Items listed in a dataset
-*-*-

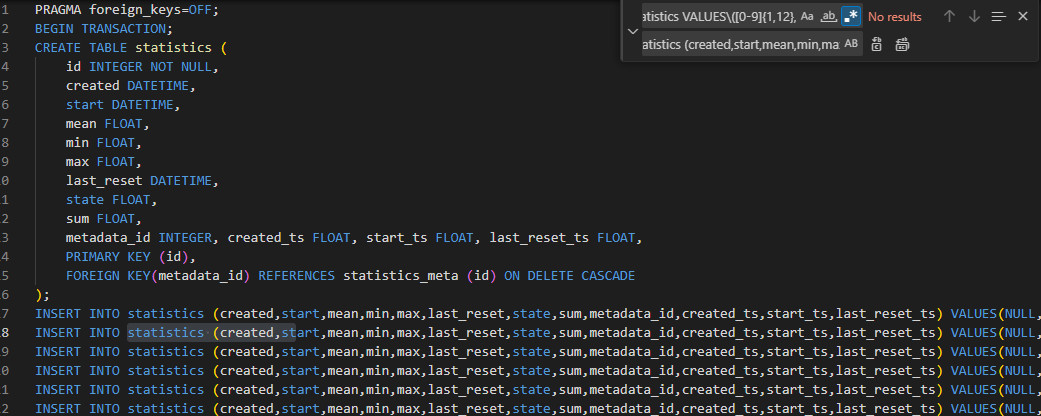Screen dimensions: 1041x416
Task: Collapse the replace row using chevron
Action: point(632,30)
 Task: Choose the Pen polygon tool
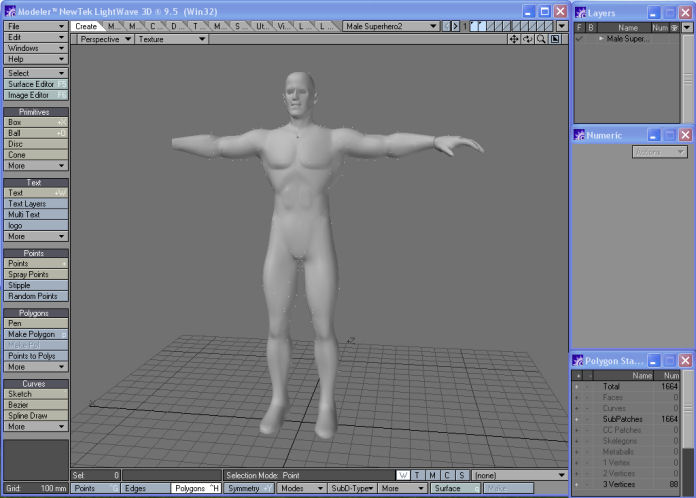pyautogui.click(x=35, y=323)
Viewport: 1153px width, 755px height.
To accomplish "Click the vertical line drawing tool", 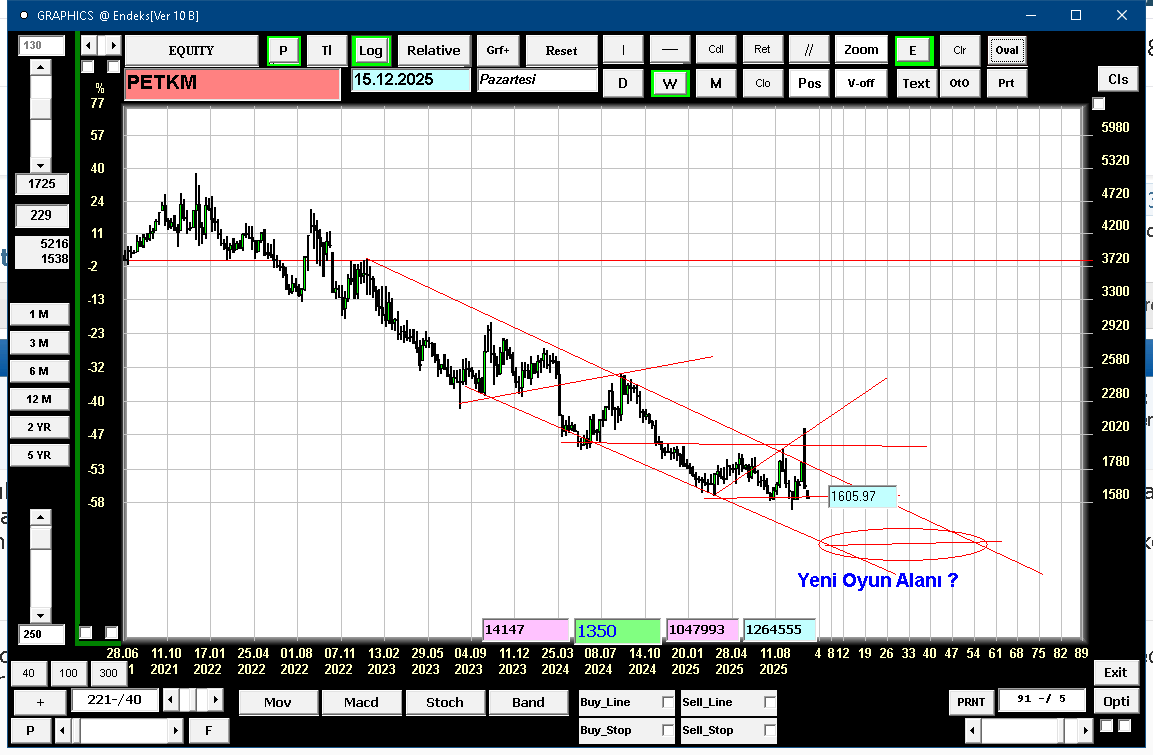I will (x=624, y=50).
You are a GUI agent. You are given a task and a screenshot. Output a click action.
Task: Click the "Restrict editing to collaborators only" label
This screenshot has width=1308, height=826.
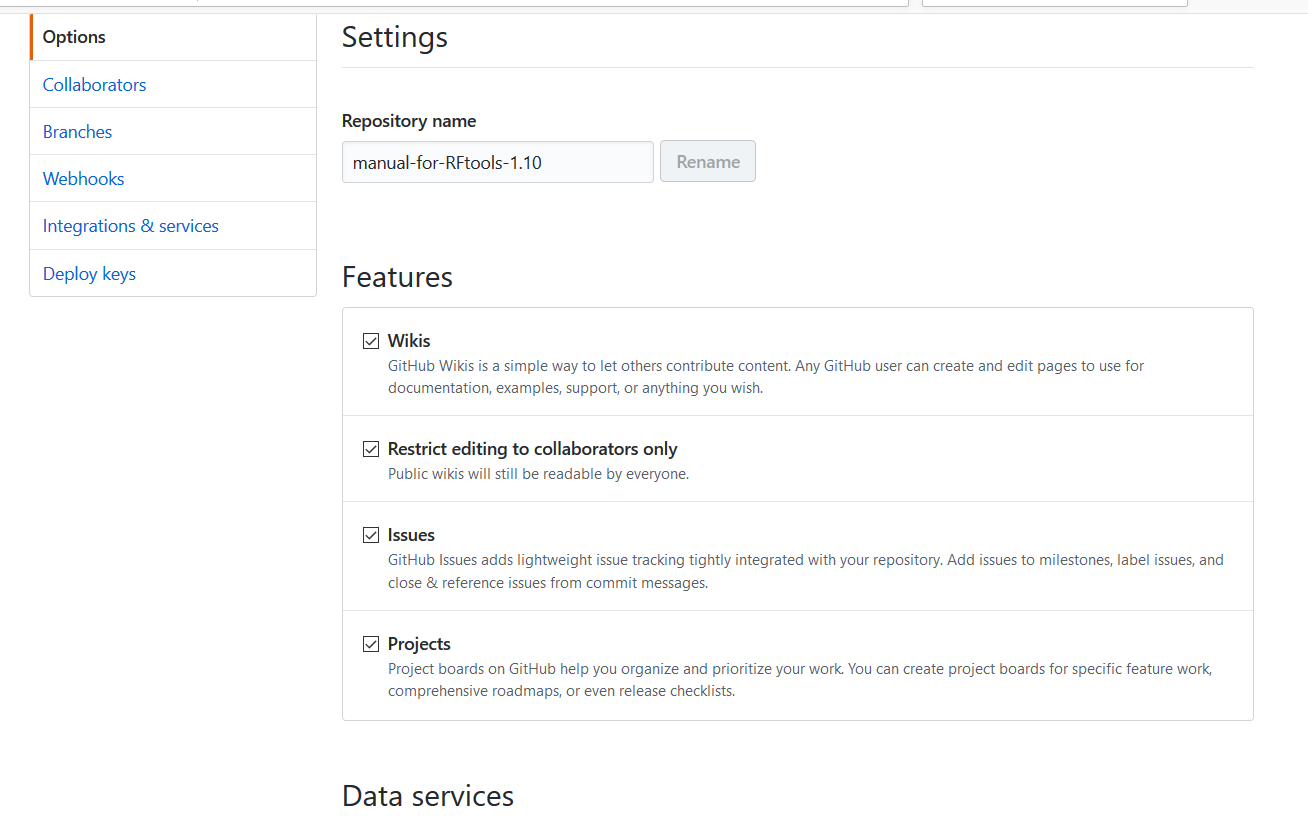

-*-*-

Work instructions
Looking at the data above, give the number of lines that include "width"; add nothing else.

Reply to the exercise
2